[Material for this task]

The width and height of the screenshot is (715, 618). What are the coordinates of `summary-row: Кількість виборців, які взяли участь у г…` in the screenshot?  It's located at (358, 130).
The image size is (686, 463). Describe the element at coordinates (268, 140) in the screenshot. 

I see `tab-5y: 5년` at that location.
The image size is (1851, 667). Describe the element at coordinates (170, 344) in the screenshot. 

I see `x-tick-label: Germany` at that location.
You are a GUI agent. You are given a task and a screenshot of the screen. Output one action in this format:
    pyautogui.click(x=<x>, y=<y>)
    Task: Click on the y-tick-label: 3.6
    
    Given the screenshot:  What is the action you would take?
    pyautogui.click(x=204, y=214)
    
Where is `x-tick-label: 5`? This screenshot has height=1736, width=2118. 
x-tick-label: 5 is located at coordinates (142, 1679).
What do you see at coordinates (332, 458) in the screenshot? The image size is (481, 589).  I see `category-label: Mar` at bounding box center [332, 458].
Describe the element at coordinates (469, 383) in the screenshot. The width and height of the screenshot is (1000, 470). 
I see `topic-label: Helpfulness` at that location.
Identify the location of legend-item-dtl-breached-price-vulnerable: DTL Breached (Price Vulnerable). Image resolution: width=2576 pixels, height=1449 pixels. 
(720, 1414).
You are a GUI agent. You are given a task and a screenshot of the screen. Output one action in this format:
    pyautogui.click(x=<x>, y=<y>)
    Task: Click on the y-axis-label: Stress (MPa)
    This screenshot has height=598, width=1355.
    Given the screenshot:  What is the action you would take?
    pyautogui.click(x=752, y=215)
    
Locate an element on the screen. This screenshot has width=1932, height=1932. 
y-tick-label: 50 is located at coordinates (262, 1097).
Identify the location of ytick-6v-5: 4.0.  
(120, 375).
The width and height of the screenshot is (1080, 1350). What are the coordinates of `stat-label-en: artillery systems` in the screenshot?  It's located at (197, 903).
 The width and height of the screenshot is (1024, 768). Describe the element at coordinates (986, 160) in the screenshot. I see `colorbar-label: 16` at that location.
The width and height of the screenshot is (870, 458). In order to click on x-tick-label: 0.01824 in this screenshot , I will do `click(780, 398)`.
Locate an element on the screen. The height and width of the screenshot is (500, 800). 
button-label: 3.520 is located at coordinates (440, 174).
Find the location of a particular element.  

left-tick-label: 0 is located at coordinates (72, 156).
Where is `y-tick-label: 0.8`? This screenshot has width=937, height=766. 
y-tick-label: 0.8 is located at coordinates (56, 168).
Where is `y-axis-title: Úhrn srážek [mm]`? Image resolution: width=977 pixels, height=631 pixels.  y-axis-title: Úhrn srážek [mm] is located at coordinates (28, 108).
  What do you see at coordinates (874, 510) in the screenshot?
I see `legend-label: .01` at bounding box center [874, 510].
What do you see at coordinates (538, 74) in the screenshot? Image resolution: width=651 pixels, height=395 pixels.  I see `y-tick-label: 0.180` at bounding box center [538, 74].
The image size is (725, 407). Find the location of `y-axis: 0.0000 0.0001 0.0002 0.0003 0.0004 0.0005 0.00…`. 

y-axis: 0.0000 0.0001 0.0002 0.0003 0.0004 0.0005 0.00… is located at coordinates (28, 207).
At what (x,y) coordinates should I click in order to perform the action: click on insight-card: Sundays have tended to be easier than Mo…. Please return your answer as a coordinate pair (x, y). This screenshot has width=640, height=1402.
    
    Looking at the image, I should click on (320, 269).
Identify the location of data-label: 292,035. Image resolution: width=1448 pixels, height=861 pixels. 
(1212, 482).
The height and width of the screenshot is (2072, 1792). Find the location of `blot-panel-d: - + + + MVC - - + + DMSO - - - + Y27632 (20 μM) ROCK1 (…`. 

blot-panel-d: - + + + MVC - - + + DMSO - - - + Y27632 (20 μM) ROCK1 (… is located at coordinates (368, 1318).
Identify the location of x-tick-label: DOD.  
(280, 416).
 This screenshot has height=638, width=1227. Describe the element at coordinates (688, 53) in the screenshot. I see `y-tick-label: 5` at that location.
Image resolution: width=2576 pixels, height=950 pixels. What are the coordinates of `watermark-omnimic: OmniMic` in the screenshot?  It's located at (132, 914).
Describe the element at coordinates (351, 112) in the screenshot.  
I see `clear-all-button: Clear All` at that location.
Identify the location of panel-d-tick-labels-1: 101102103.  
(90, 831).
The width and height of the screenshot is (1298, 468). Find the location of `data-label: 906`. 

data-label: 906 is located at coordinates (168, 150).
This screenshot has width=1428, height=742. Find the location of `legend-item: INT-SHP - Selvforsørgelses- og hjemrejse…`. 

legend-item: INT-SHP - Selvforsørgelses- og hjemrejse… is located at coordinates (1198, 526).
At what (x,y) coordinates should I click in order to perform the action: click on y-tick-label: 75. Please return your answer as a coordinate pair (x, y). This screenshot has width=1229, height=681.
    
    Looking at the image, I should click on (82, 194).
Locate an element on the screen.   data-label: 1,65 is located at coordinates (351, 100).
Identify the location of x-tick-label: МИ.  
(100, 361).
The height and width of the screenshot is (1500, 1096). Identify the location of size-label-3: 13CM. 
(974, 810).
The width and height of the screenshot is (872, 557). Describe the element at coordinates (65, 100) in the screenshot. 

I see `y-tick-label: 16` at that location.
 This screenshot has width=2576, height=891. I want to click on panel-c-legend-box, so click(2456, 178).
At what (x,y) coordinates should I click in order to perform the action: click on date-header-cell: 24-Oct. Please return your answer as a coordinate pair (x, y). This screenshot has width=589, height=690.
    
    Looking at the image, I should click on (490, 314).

[Your goal] Can you give every line of the records above as a JSON list of strings, one string per line, with blank lines omitted?

[Answer for this exercise]
[
  "The width and height of the screenshot is (715, 618). What are the coordinates of `summary-row: Кількість виборців, які взяли участь у г…` in the screenshot?  It's located at (358, 130).",
  "The image size is (686, 463). Describe the element at coordinates (268, 140) in the screenshot. ",
  "I see `tab-5y: 5년` at that location.",
  "The image size is (1851, 667). Describe the element at coordinates (170, 344) in the screenshot. ",
  "I see `x-tick-label: Germany` at that location.",
  "You are a GUI agent. You are given a task and a screenshot of the screen. Output one action in this format:",
  "    pyautogui.click(x=<x>, y=<y>)",
  "    Task: Click on the y-tick-label: 3.6",
  "    Given the screenshot:  What is the action you would take?",
  "    pyautogui.click(x=204, y=214)",
  "Where is `x-tick-label: 5`? This screenshot has height=1736, width=2118. ",
  "x-tick-label: 5 is located at coordinates (142, 1679).",
  "What do you see at coordinates (332, 458) in the screenshot? The image size is (481, 589).  I see `category-label: Mar` at bounding box center [332, 458].",
  "Describe the element at coordinates (469, 383) in the screenshot. The width and height of the screenshot is (1000, 470). ",
  "I see `topic-label: Helpfulness` at that location.",
  "Identify the location of legend-item-dtl-breached-price-vulnerable: DTL Breached (Price Vulnerable). Image resolution: width=2576 pixels, height=1449 pixels. ",
  "(720, 1414).",
  "You are a GUI agent. You are given a task and a screenshot of the screen. Output one action in this format:",
  "    pyautogui.click(x=<x>, y=<y>)",
  "    Task: Click on the y-axis-label: Stress (MPa)",
  "    This screenshot has height=598, width=1355.",
  "    Given the screenshot:  What is the action you would take?",
  "    pyautogui.click(x=752, y=215)",
  "Locate an element on the screen. This screenshot has width=1932, height=1932. ",
  "y-tick-label: 50 is located at coordinates (262, 1097).",
  "Identify the location of ytick-6v-5: 4.0.  ",
  "(120, 375).",
  "The width and height of the screenshot is (1080, 1350). What are the coordinates of `stat-label-en: artillery systems` in the screenshot?  It's located at (197, 903).",
  " The width and height of the screenshot is (1024, 768). Describe the element at coordinates (986, 160) in the screenshot. I see `colorbar-label: 16` at that location.",
  "The width and height of the screenshot is (870, 458). In order to click on x-tick-label: 0.01824 in this screenshot , I will do `click(780, 398)`.",
  "Locate an element on the screen. The height and width of the screenshot is (500, 800). ",
  "button-label: 3.520 is located at coordinates (440, 174).",
  "Find the location of a particular element.  ",
  "left-tick-label: 0 is located at coordinates (72, 156).",
  "Where is `y-tick-label: 0.8`? This screenshot has width=937, height=766. ",
  "y-tick-label: 0.8 is located at coordinates (56, 168).",
  "Where is `y-axis-title: Úhrn srážek [mm]`? Image resolution: width=977 pixels, height=631 pixels.  y-axis-title: Úhrn srážek [mm] is located at coordinates (28, 108).",
  "  What do you see at coordinates (874, 510) in the screenshot?",
  "I see `legend-label: .01` at bounding box center [874, 510].",
  "What do you see at coordinates (538, 74) in the screenshot? Image resolution: width=651 pixels, height=395 pixels.  I see `y-tick-label: 0.180` at bounding box center [538, 74].",
  "The image size is (725, 407). Find the location of `y-axis: 0.0000 0.0001 0.0002 0.0003 0.0004 0.0005 0.00…`. ",
  "y-axis: 0.0000 0.0001 0.0002 0.0003 0.0004 0.0005 0.00… is located at coordinates (28, 207).",
  "At what (x,y) coordinates should I click in order to perform the action: click on insight-card: Sundays have tended to be easier than Mo…. Please return your answer as a coordinate pair (x, y). This screenshot has width=640, height=1402.",
  "    Looking at the image, I should click on (320, 269).",
  "Identify the location of data-label: 292,035. Image resolution: width=1448 pixels, height=861 pixels. ",
  "(1212, 482).",
  "The height and width of the screenshot is (2072, 1792). Find the location of `blot-panel-d: - + + + MVC - - + + DMSO - - - + Y27632 (20 μM) ROCK1 (…`. ",
  "blot-panel-d: - + + + MVC - - + + DMSO - - - + Y27632 (20 μM) ROCK1 (… is located at coordinates (368, 1318).",
  "Identify the location of x-tick-label: DOD.  ",
  "(280, 416).",
  " This screenshot has height=638, width=1227. Describe the element at coordinates (688, 53) in the screenshot. I see `y-tick-label: 5` at that location.",
  "Image resolution: width=2576 pixels, height=950 pixels. What are the coordinates of `watermark-omnimic: OmniMic` in the screenshot?  It's located at (132, 914).",
  "Describe the element at coordinates (351, 112) in the screenshot.  ",
  "I see `clear-all-button: Clear All` at that location.",
  "Identify the location of panel-d-tick-labels-1: 101102103.  ",
  "(90, 831).",
  "The width and height of the screenshot is (1298, 468). Find the location of `data-label: 906`. ",
  "data-label: 906 is located at coordinates (168, 150).",
  "This screenshot has width=1428, height=742. Find the location of `legend-item: INT-SHP - Selvforsørgelses- og hjemrejse…`. ",
  "legend-item: INT-SHP - Selvforsørgelses- og hjemrejse… is located at coordinates (1198, 526).",
  "At what (x,y) coordinates should I click in order to perform the action: click on y-tick-label: 75. Please return your answer as a coordinate pair (x, y). This screenshot has width=1229, height=681.",
  "    Looking at the image, I should click on (82, 194).",
  "Locate an element on the screen.   data-label: 1,65 is located at coordinates (351, 100).",
  "Identify the location of x-tick-label: МИ.  ",
  "(100, 361).",
  "The height and width of the screenshot is (1500, 1096). Identify the location of size-label-3: 13CM. ",
  "(974, 810).",
  "The width and height of the screenshot is (872, 557). Describe the element at coordinates (65, 100) in the screenshot. ",
  "I see `y-tick-label: 16` at that location.",
  " This screenshot has width=2576, height=891. I want to click on panel-c-legend-box, so click(2456, 178).",
  "At what (x,y) coordinates should I click in order to perform the action: click on date-header-cell: 24-Oct. Please return your answer as a coordinate pair (x, y). This screenshot has width=589, height=690.",
  "    Looking at the image, I should click on (490, 314)."
]